South Korean confectionery giant Lotte Group has announced a major production expansion of at its plant in Kaluga, western Russia, which will involve building a new manufacturing line and doubling the capacity of an existing line.
A statement sent to just-food said that the construction and installation work should be completed by this November. The revamped plant will double its current production capacity of Choco Pie cookies from the existing cap of 200,000 boxes per month and the new line will make Crunky Crunch Chocolate Bars and Ghana chocolate bars, with the potential to add additional products in future.
The company told just-food that it planned to sell the bulk of the new output on the Russian market.
A statement issued on behalf of Lotte’s jailed chairman, Shin Dong-bin, who still retains an active role in running the company despite his corruption conviction in South Korea, said: “Our confectionery business is developing very well in Russia.” He added that the company will continue to purchase as many ingredients as it can for its confectionery plant in Russia from local suppliers.

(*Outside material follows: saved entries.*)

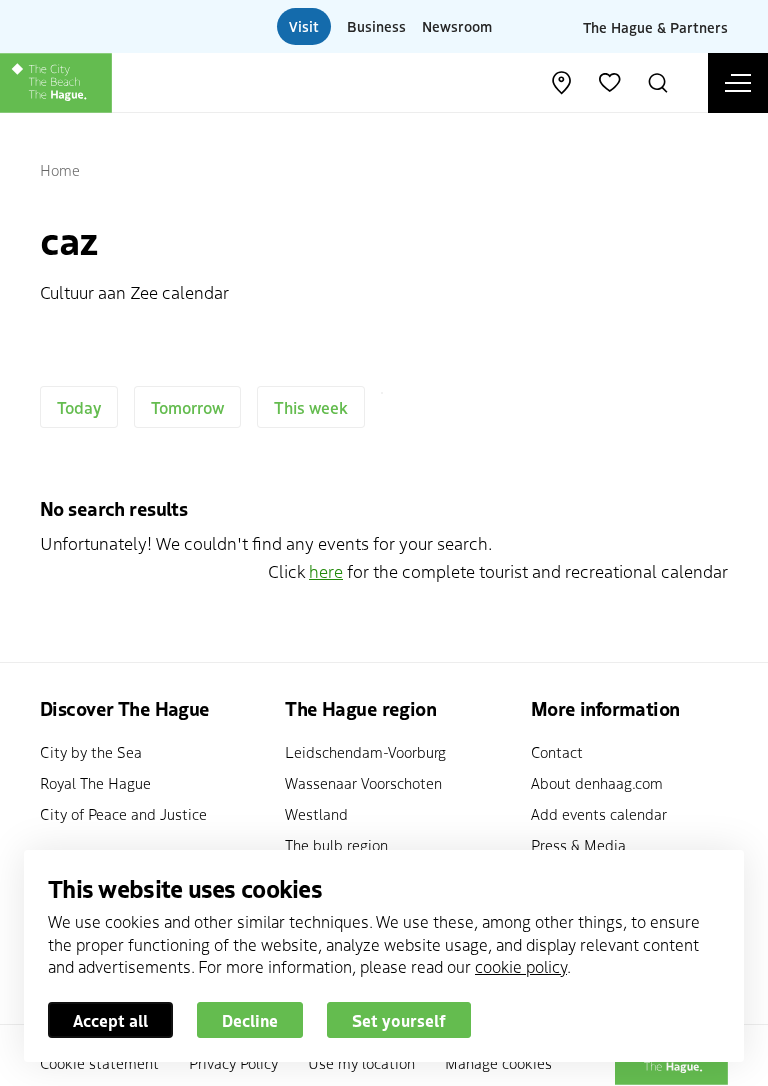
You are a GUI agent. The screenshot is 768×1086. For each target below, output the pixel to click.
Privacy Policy (233, 1062)
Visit (304, 26)
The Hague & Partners (655, 26)
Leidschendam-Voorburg (365, 751)
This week (311, 407)
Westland (316, 813)
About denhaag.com (597, 782)
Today (79, 407)
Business (376, 26)
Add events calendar (599, 813)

The expansion almost certainly has the blessing of the Russian government. A spokesman for Russia’s industry and trade minister Denis Manturov said the Lotte Group currently has very good relations with the Russian government, particularly with President Vladimir Putin.
Manturov’s spokesman noted how Dong-bin received a Russian Order of Friendship from Putin in 2015.
The spokesperson said this close relationship, as well as the ongoing recovery of the Russian confectionery industry and market from the country’s recent economic malaise, means Lotte Confectionery would be investing ten times more money in the new expansion than it did when it opened its Kaluga plant in 2010 – which cost US$100m.
Manturov’s spokesperson added that such large investments in Russia could be also explained by a recent reduction in Lotte investments in China, fuelled by on-going diplomatic tensions between the South Korean and Chinese governments.